** DESCRIPTION OF THE TASK **
When you reach the line holding "Toggle the 显示取样环 checkbox", please begin to restate the lines word for word and continue through the last one in the material, excluding pictures.

** GIVEN DATA **

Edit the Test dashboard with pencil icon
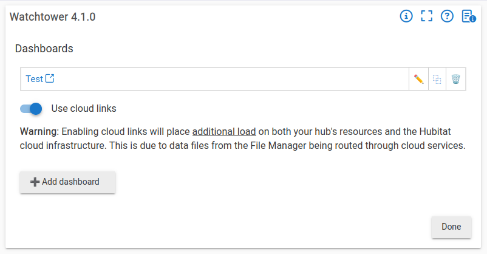The image size is (487, 254). coord(418,79)

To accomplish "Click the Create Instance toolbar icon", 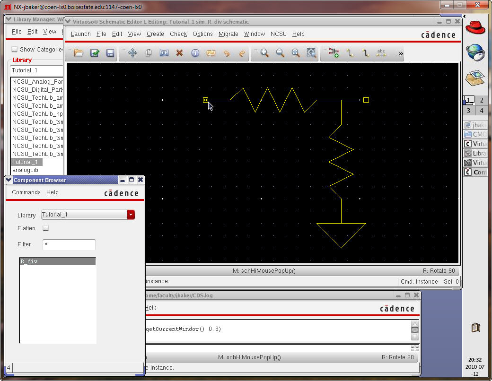I will pos(334,53).
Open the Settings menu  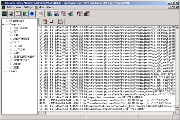(x=28, y=7)
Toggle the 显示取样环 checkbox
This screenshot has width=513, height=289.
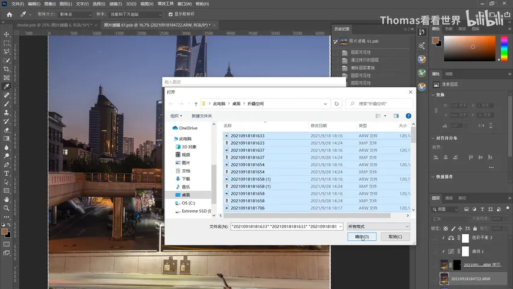tap(170, 14)
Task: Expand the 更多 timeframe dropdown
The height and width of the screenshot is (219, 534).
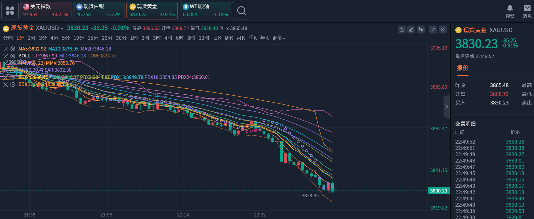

** OUTPUT FOR THIS TASK **
Toggle the 显示取样环 checkbox
This screenshot has width=513, height=289.
tap(170, 14)
Task: Expand the 更多 timeframe dropdown
The height and width of the screenshot is (219, 534).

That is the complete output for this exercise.